### [Instructions to follow]
Omit the pictures, but give back every entry below exactly as written.

### [Dataset items]

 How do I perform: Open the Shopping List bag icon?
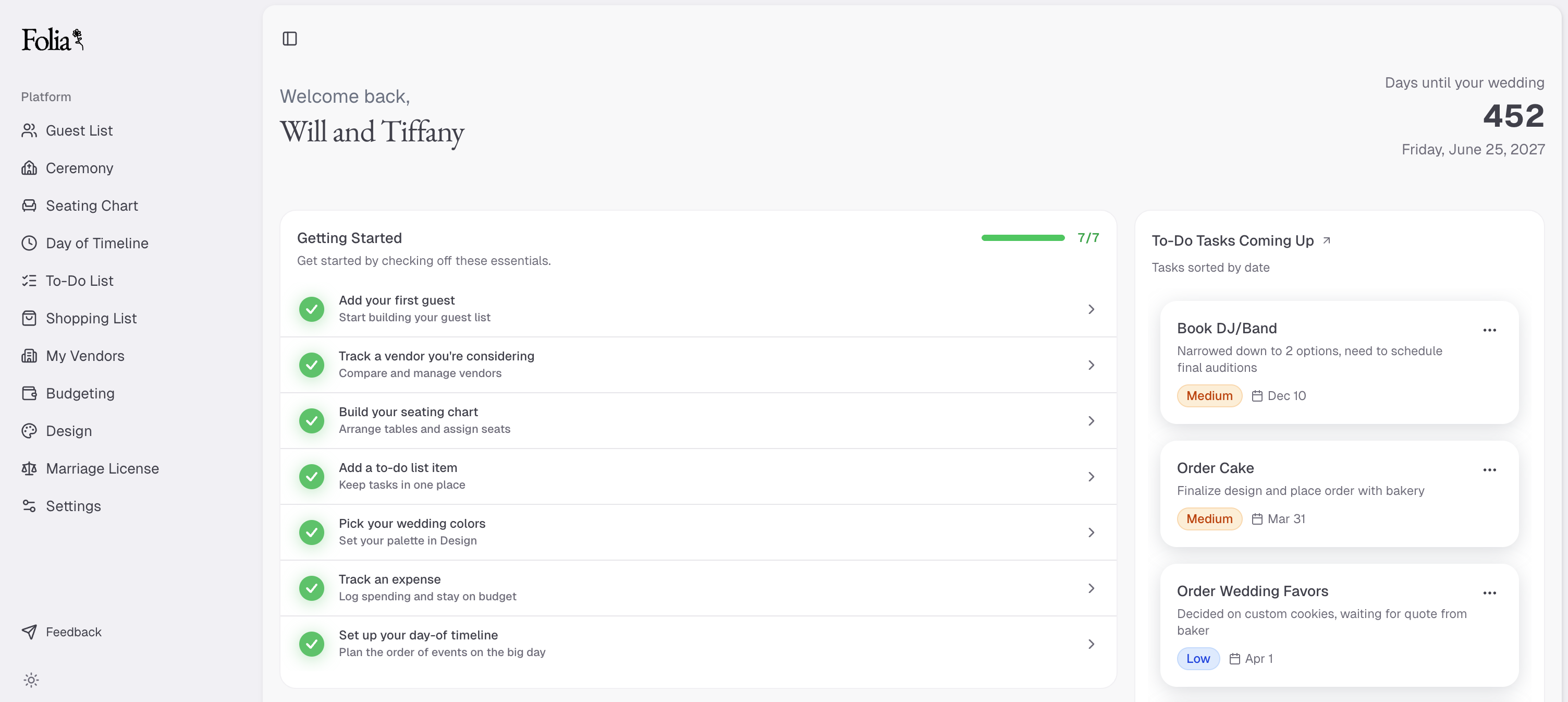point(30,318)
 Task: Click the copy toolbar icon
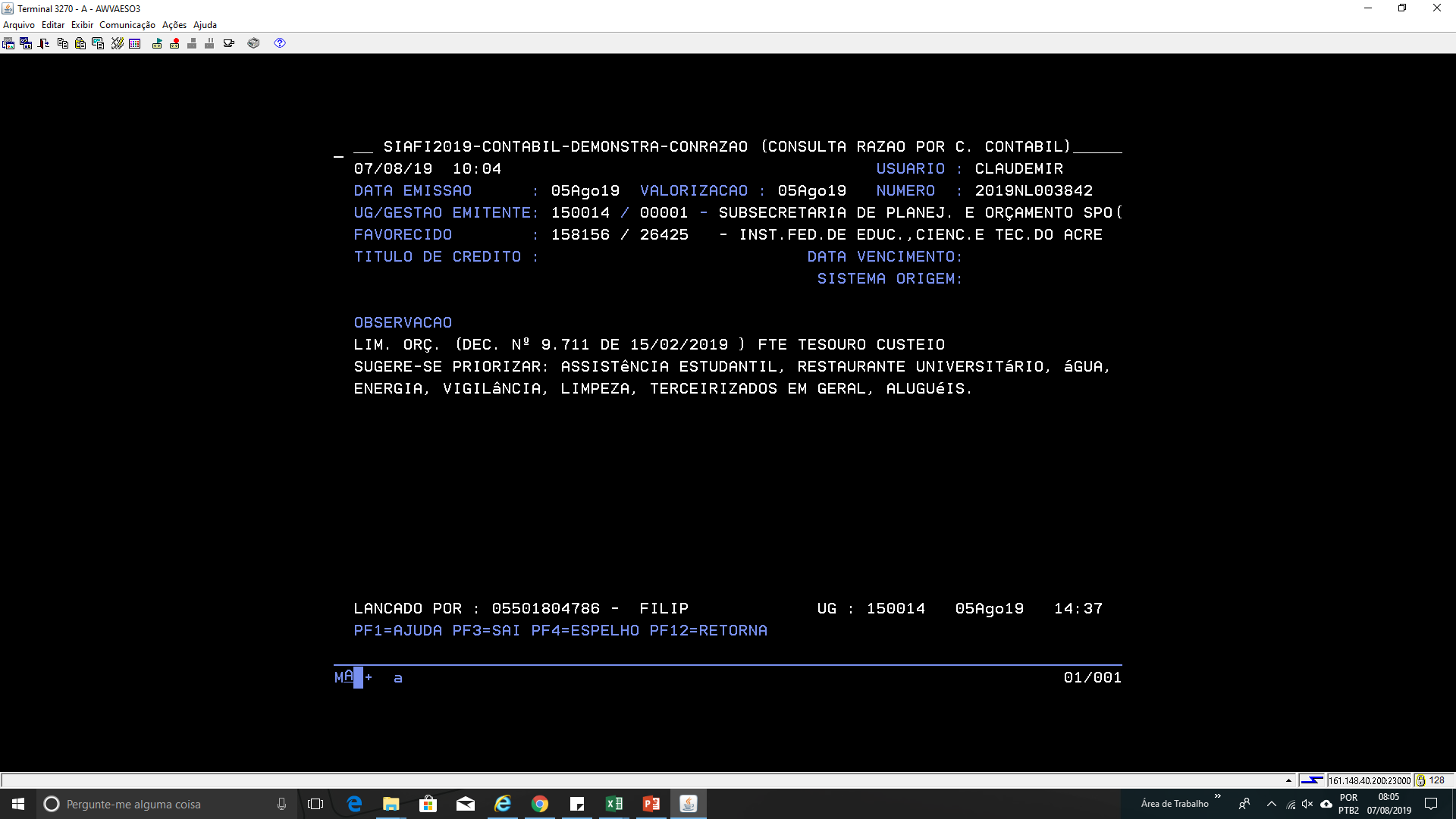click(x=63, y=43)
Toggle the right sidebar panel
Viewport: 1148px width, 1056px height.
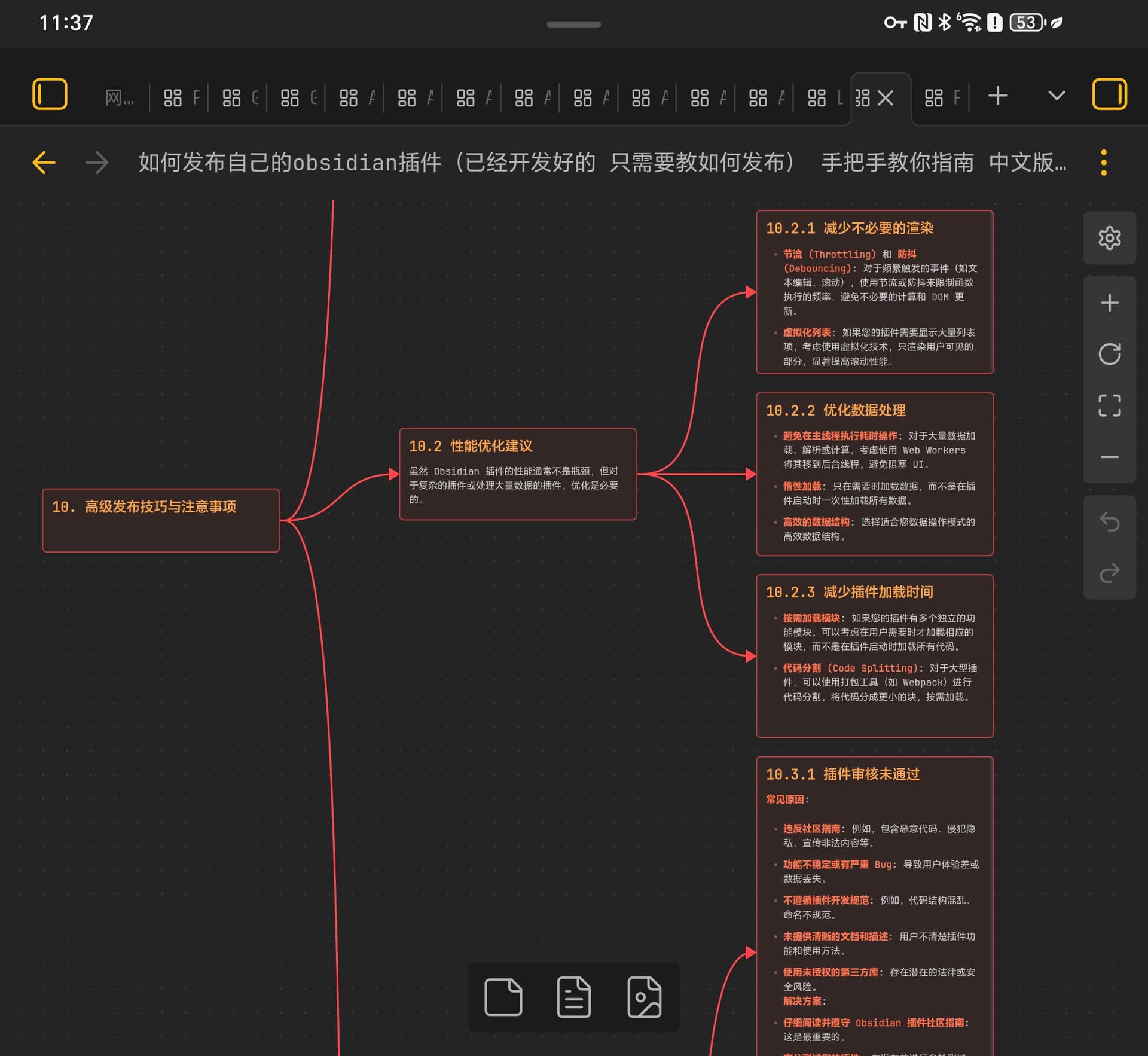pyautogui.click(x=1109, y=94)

### [Result below]
 How do I perform: Open the Shopping List bag icon?
point(30,318)
 Task: Click the copy toolbar icon
click(x=63, y=43)
Toggle the right sidebar panel
Viewport: 1148px width, 1056px height.
pyautogui.click(x=1109, y=94)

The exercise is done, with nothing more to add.